At a press conference, Mexico’s Interior Secretariat (Segob) reported that, of the thousands of migrants who in recent weeks have entered the country as parts of different contingents, around 6,000 reached the border city of Tijuana and about 1,200 arrived at Mexicali in the state of Baja California.
The head of the Mexican Refugee Aid Commission (Comar), Andres Ramirez, said the figures “are not exact,” but that “a census is being taken to give us a more exact number.”
According to what federal authorities have “discussed at different times,” at the El Barretal shelter, the largest established in Tijuana, there are some 2,500 people, and another 300 are at the shelter outside the Benito Juarez Sports Center.
In addition, there are 1,100 people “who could have continued on to the United States” and a similar number taking advantage of the “assisted return,” which means they went back home with the help of the International Organization for Migration (OIM).

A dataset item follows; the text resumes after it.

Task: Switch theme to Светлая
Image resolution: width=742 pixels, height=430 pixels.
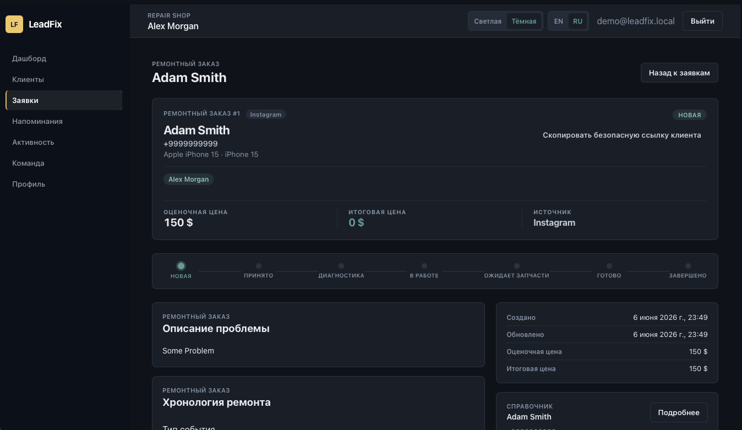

Of all those migrants – mostly of Honduran nationality – a “significant number” have applied to be considered refugees in Mexico.
Ramirez said that of the approximately 3,000 people who have applied for asylum since the caravan entered the country last October 19 through the state of Chiapas on the southern border, 571 have been processed in the cities of Tijuana and Mexicali.
The national coordinator of Civil Protection, David Leon, said that up to now there are approximately 400 Central American migrants who have become part of the economy of those border cities, or have migrated elsewhere.
State and municipal authorities have installed job fairs at places where migrants have found shelter.
There are “approximately 15,000 job vacancies that have not been filled by Mexicans” and could be occupied by Central Americans, the head of Civil Protection said.